The level of student interest in Hempfest might be mixed based on what some students said.

Chucta said that she would be interested in going to Hempfest, but has prior commitments.

“I feel like there’s so many different people here that even if it’s something strange, people will want to try it,” Chucta said.

“I don’t have any interest in this event at all,” said Duncan McKennie, a third-year in international business and finance. He said he was not interested in it because he is not a smoker.

Koenig said that For a Better Ohio has spent roughly $2,000 putting together Hempfest, including money spent on portable toilets, sound equipment for the musicians and promoting Hempfest.

In the past, there have been more complex issues in setting up Hempfest.

In 2004, the Students for Sensible Drug Policy challenged the university for their right to continue holding Hempfest.

The case was taken to a U.S. district court, and was decided in favor of the students.

“I think there was a certain arrogance that nobody sues Ohio State and Columbus and wins,” said Bob Fitrakis, the attorney who represented Students for Sensible Drug Policy in the court case.

Fitrakis said the university discovered that the 2004 Hempfest would coincide with parent’s weekend at OSU and wanted to cancel it in order to avoid offending parents. They then tried to cancel it because Students for Sensible Drug Policy did not have the correct paperwork for hosting the event, he said.

He said the university had left a trail of public record emails that led him to this discovery.

Whether it’s called hemp or cannabis or marijuana, the plant’s popularity was enough for OSU students to revive the festival.

“This is a plant that’s been here and is going to be here long after we’re gone,” Weeks said.

A prior version of this article stated that Buckeye Event Network is a branch of the Office of Student Life. In fact, the group involves a number of other campus offices, said Dave Isaacs, Student Life spokesman.

4 comments

  1. Hemp is not a drug! Marijuana is though. I drink hemp protein smoothies all the time with no effect on me at all.

  2. Hemp is not a drug?! Tell that to the group that originally sponsored these events, Students for Sensible Drug Policy. They weren’t called Students for Sensible Protein Smoothies.

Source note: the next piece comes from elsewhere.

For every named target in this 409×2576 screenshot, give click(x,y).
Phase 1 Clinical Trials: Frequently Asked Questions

    It is funny that a school which prohibits (in theory) alums from drinking alcohol while tailgating allows marijuana festivals right on campus!

    It is ’60’s liberalism. Alcohol is for conservatives (read: rednecks) and dope is for the brilliant, thoughtful lefties who, when high, get insights that will save mankind…

  3. The science and health issues have never been addressed properly. Use of pot by young people and long time users causes brain damage. Read some of the research!
    http://www.sciencedaily.com/releases/2014/09/140925150606.htm

    Use of brain altering substances is not “cute”!

  4. Hemp is not a drug, it is the product made from the stalk of the plant with many commercial and industrial uses.

    And I don’t know what tailgates you’ve been going to, but there is definitely no prohibition of alcohol on campus.